(Collected data entries)
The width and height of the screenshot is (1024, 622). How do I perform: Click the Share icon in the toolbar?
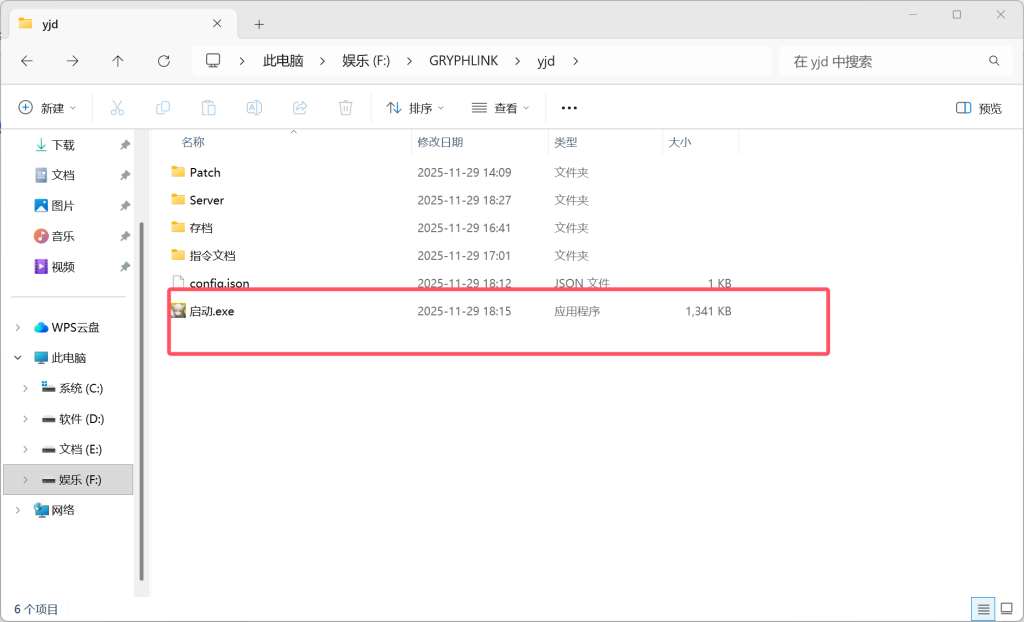299,107
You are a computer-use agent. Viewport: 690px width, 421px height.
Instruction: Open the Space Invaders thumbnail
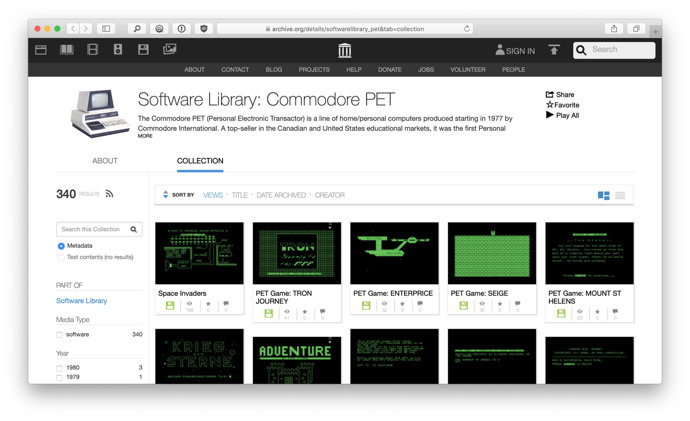(x=199, y=254)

*What is needed*
Return, exactly as they appear, the lines from the line containing "You are a computer-use" through the end of the records above, both ends included, without pictures.

*Finished task*
You are a computer-use agent. Viewport: 690px width, 421px height.
Instruction: Open the Space Invaders thumbnail
(x=199, y=254)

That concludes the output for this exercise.